High-performance peptide and disulfide mapping by direct injection of intact proteins using on-line coupled UV-liquid chromatography microdroplet mass spectrometry (UVLC-MMS)

Microdroplet mass spectrometry (MMS), achieving ultra-fast enzyme digestion in the ionization source, holds great promises for innovating protein analysis. Here, in-depth protein characterization is demonstrated by direct injection of intact protein mixtures via on-line coupling MMS with capillary C4 liquid chromatography (LC) containing UV windows (UVLC-MMS) through an enzyme introduction tee. We showed complete sets of peptides of individual proteins (hemoglobin, bovine serum albumin, and ribonuclease A) in a mixture could be obtained in one injection. Such full (100%) sequence coverage, however, could not be achieved by conventional nanoLC-MS method using bottom-up approach with single enzyme.

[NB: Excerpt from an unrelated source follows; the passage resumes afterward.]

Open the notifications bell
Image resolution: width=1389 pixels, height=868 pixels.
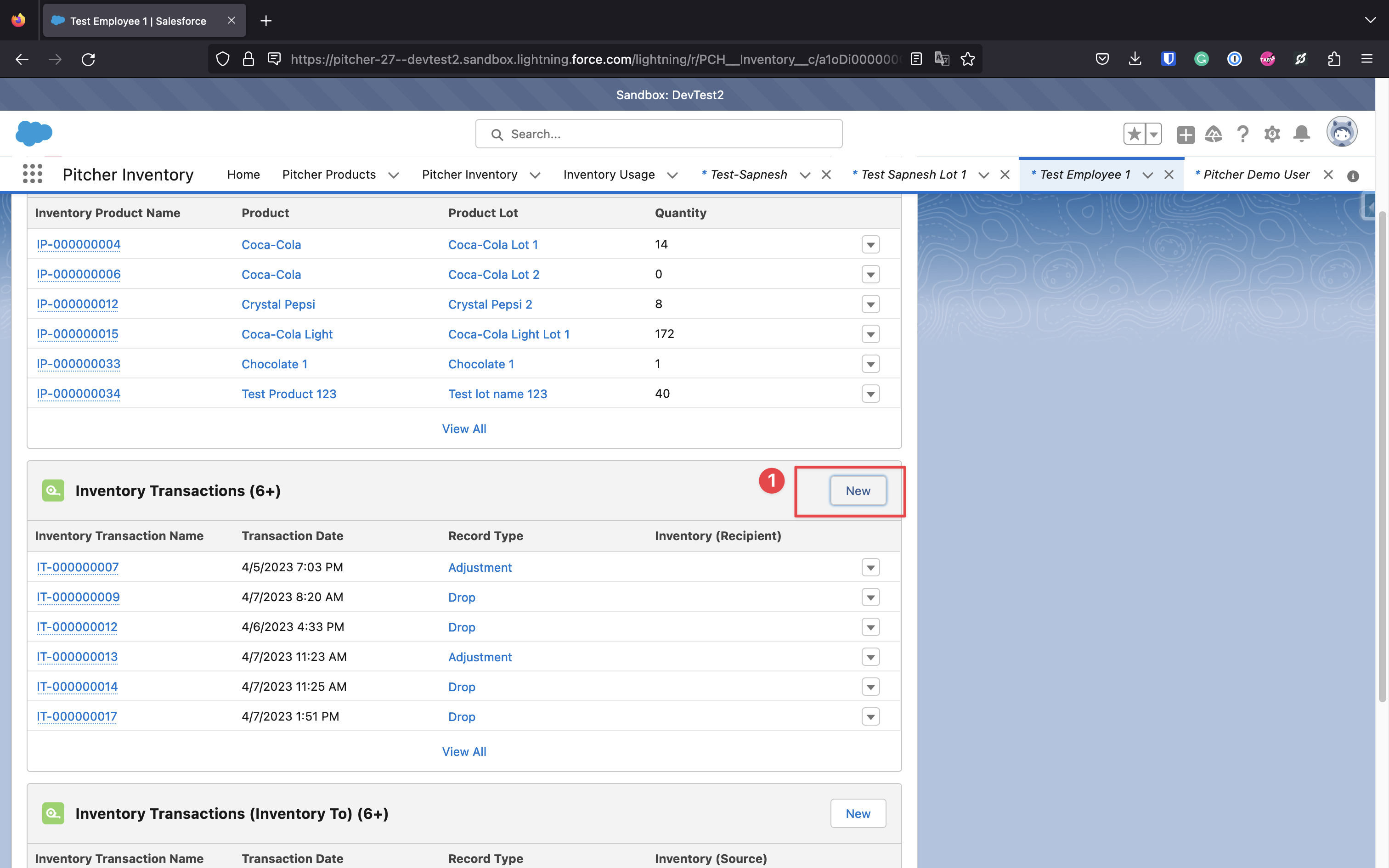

Moreover, direct injection of a chaperone α-crystalline (α-Cry) complex yielded identification of post-translational modifications including novel sites and semi-quantitative characterization including 3:1 stoichiometry ratio of αA- and αB-Cry sub-units and ∼1.4 phosphorylation/subunit on S45 (novel site) and S122 (main site) of αA-Cry, ∼0.7 phosphorylation/subunit on S19 (main site) and S45 of αB-Cry, as well as 100% acetylation on both N-termini of each subunits by matching the mass and retention time of the intact and its digested peptides. Furthermore, trifluoroacetic acid was able to be used in the mobile phase with UVLC-MMS to improve the separation of differentially reduced intact species and detectability of the droplet-digested products. This allowed us to completely map four disulfide linkages of ribonuclease A based on collision-induced dissociation of disulfide clusters, some of which would otherwise not be detected, preventing scrambling or shuffling errors arising from lengthy bulk solution digestion by the bottom-up approach. Integration of UVLC and MMS greatly improves droplet digestion efficiency and MS detection, enabling highly efficient workflow for in-depth and accurate protein characterization. [Display omitted] •A novel protein characterization platform using intact proteins as the input with extremely accelerated analysis speed.•Complete (100%) peptide sequencing using single enzyme which could not be achieved by traditional bottom-up approach.•The first disulfide mapping using intact protein with on-line UV-assisted disulfide reduction and droplet digestion.